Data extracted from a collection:
-------
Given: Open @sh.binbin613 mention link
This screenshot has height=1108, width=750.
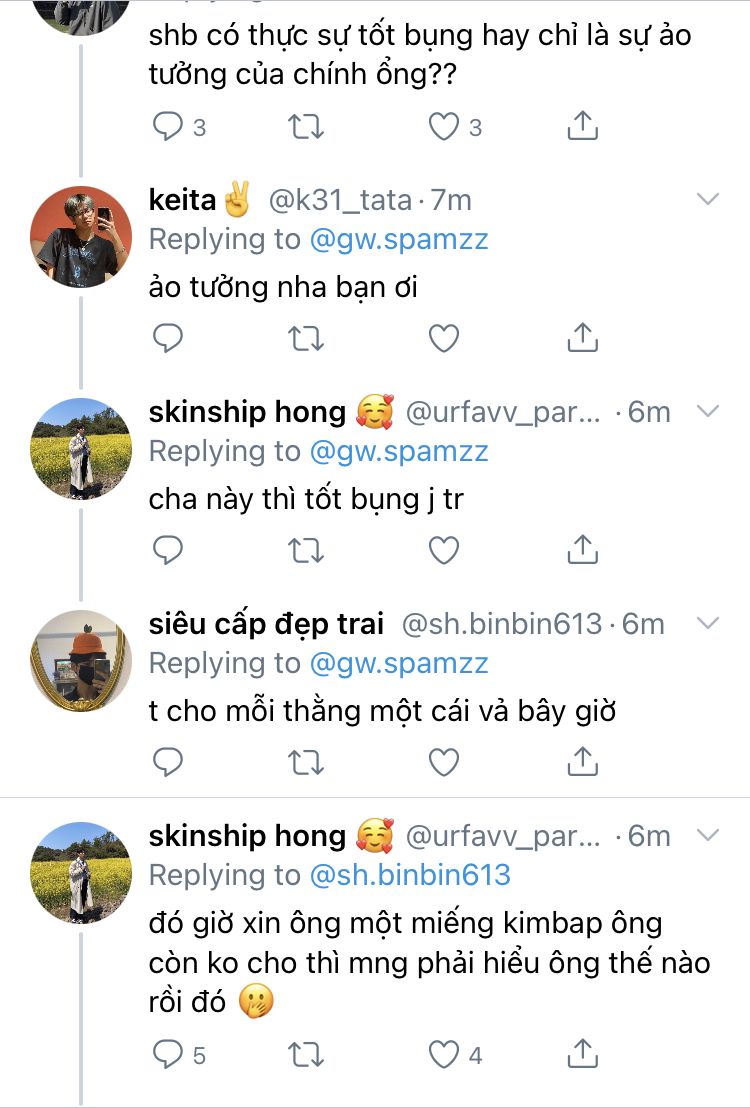Looking at the screenshot, I should point(411,875).
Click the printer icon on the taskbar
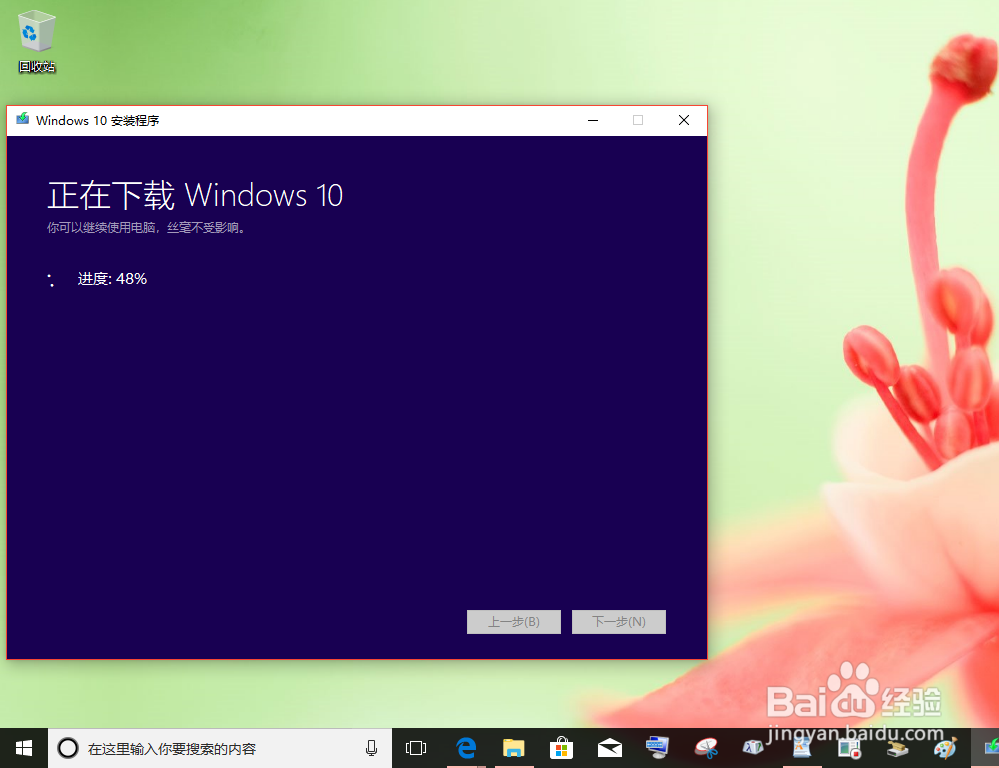The image size is (999, 768). (x=897, y=747)
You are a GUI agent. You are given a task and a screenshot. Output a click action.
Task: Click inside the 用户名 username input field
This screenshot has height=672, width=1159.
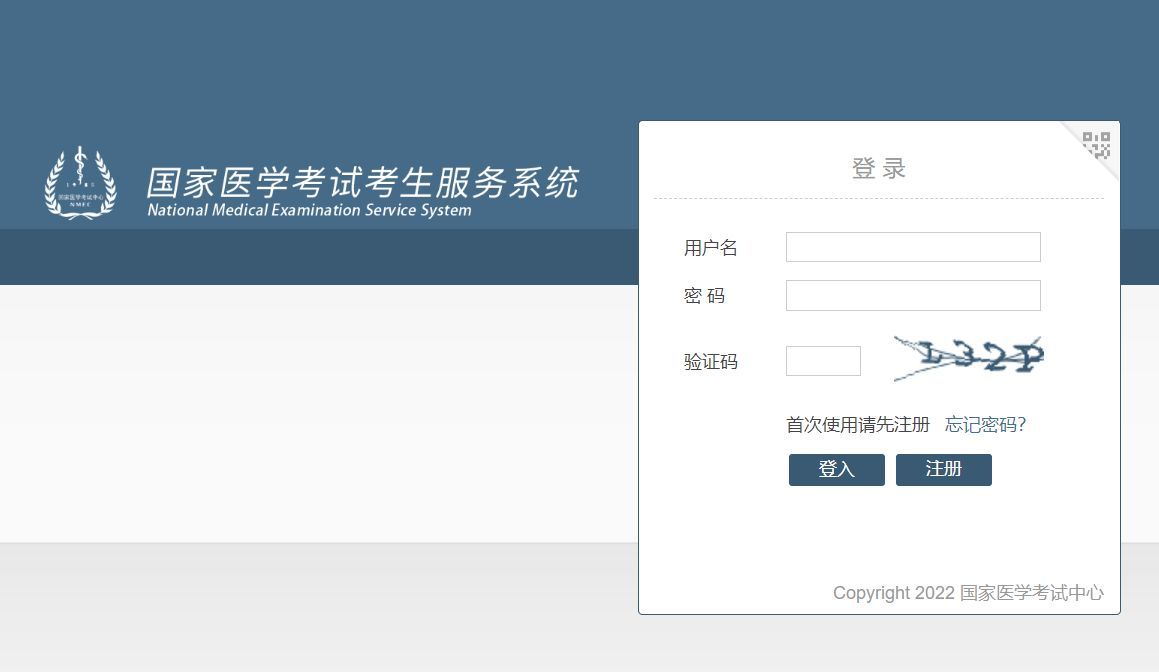(x=912, y=247)
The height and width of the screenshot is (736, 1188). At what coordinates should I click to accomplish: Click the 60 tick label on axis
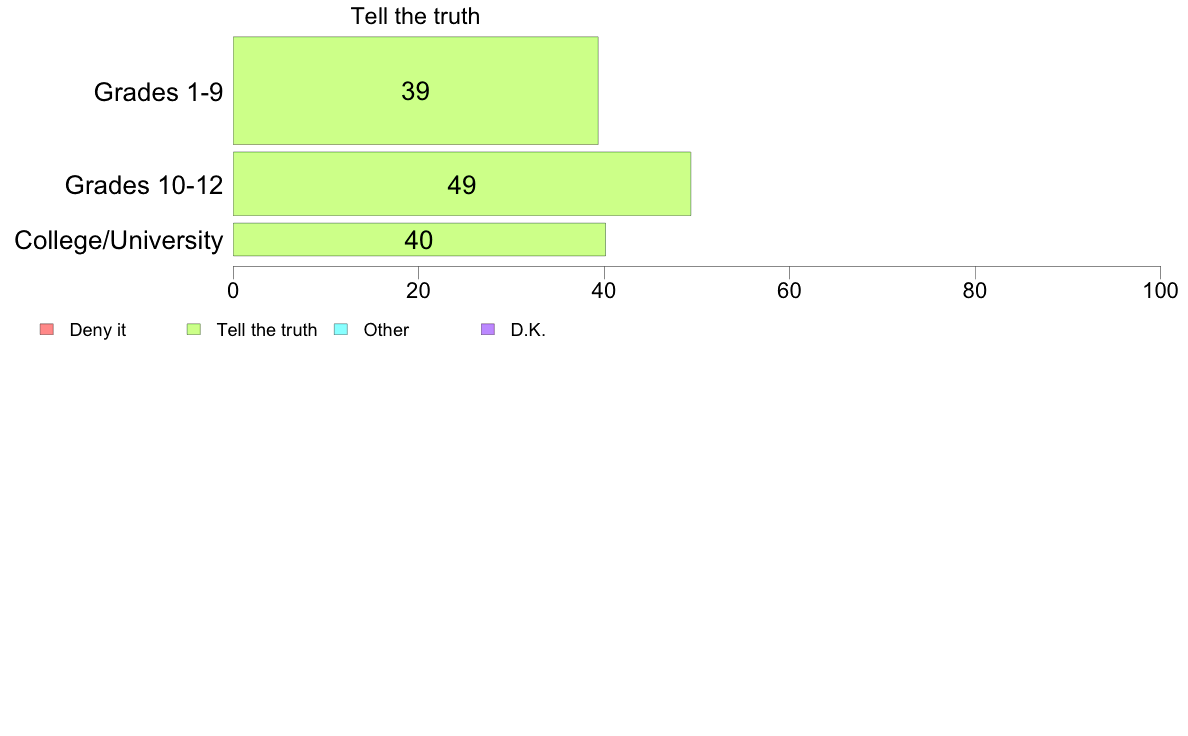point(789,290)
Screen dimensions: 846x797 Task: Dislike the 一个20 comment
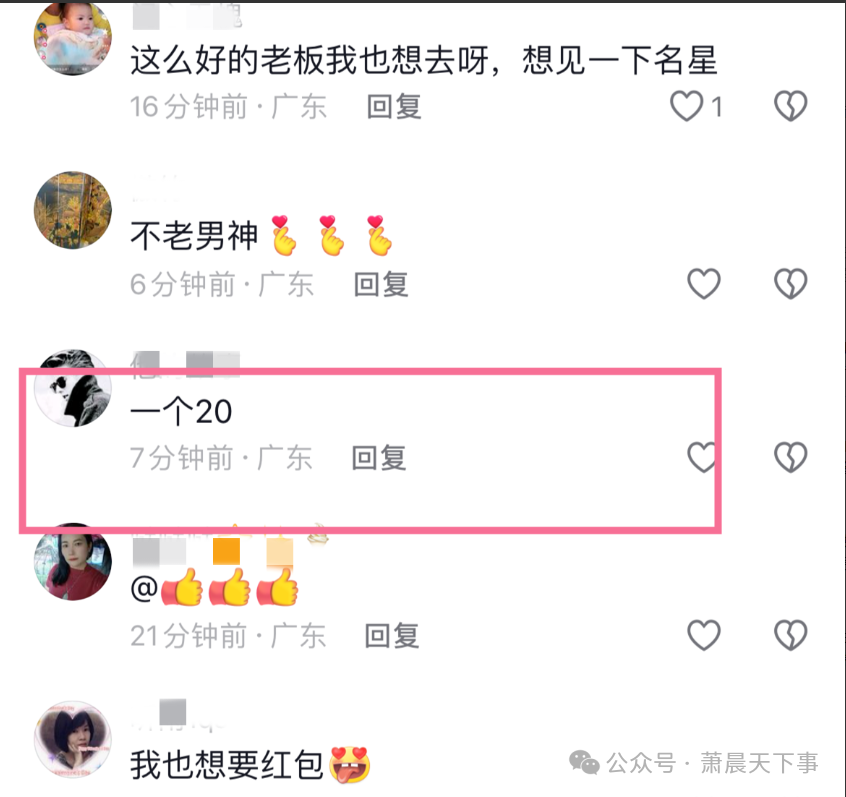[x=790, y=458]
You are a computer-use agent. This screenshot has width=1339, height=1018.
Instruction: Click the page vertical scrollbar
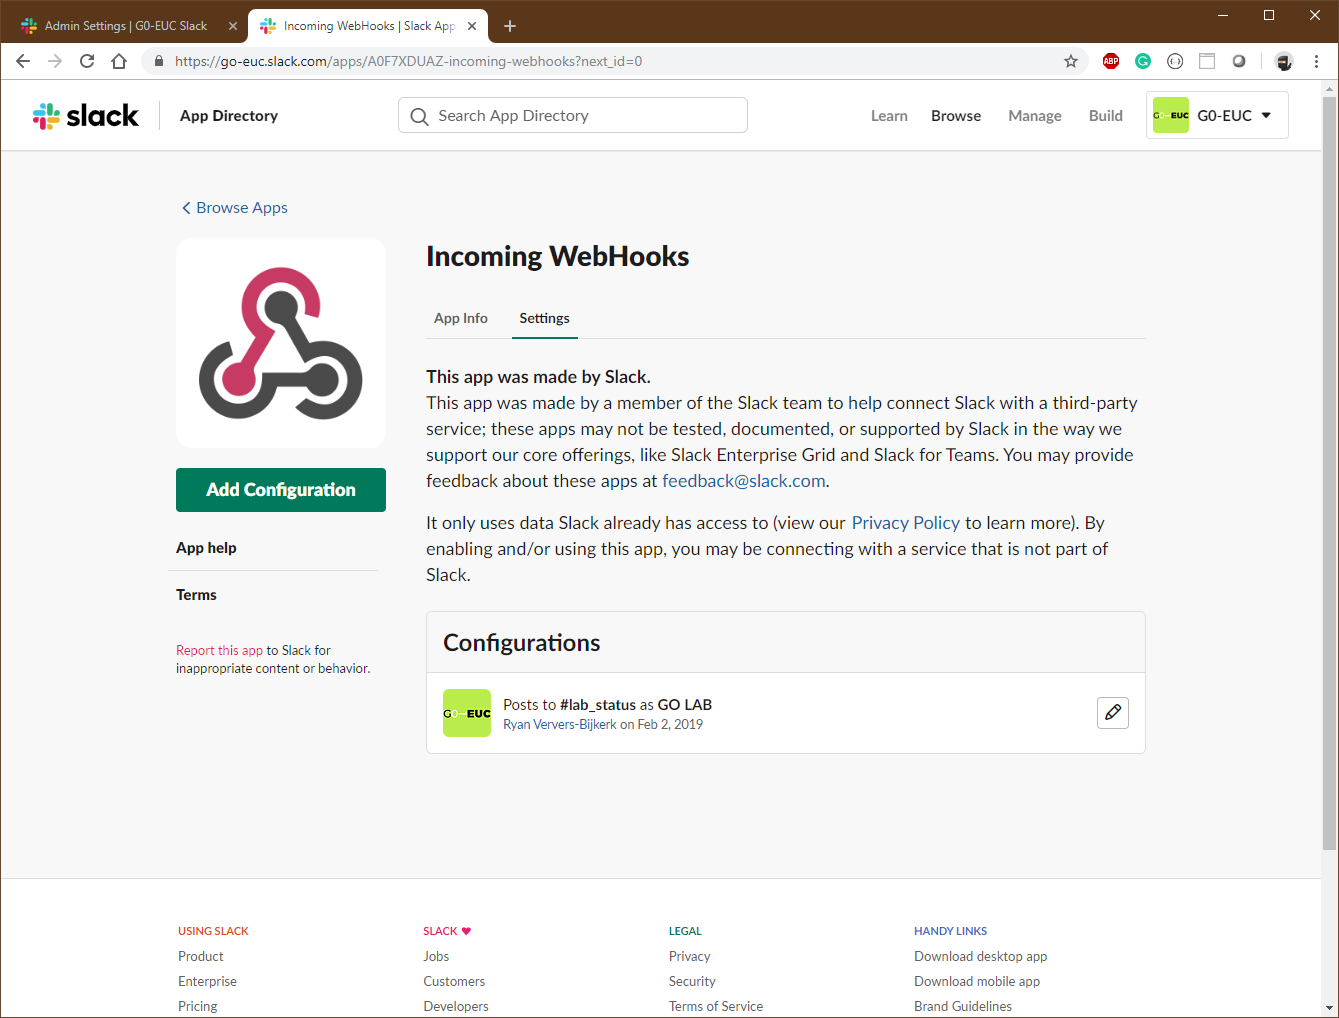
-------
§ Instructions for the task: Transcribe all the entries precisely. Do not include any picture.

§ Solution to the exercise:
Given: Open @sh.binbin613 mention link
This screenshot has height=1108, width=750.
Looking at the screenshot, I should point(411,875).
Click the printer icon on the taskbar
The image size is (999, 768). (x=897, y=747)
You are a GUI agent. You are given a task and a screenshot. Output a click action.
Task: Click inside the 用户名 username input field
This screenshot has height=672, width=1159.
(x=912, y=247)
The height and width of the screenshot is (736, 1188). At what coordinates should I click to accomplish: Click the 60 tick label on axis
point(789,290)
Screen dimensions: 846x797 Task: Dislike the 一个20 comment
[x=790, y=458]
You are a computer-use agent. This screenshot has width=1339, height=1018.
Instruction: Click the page vertical scrollbar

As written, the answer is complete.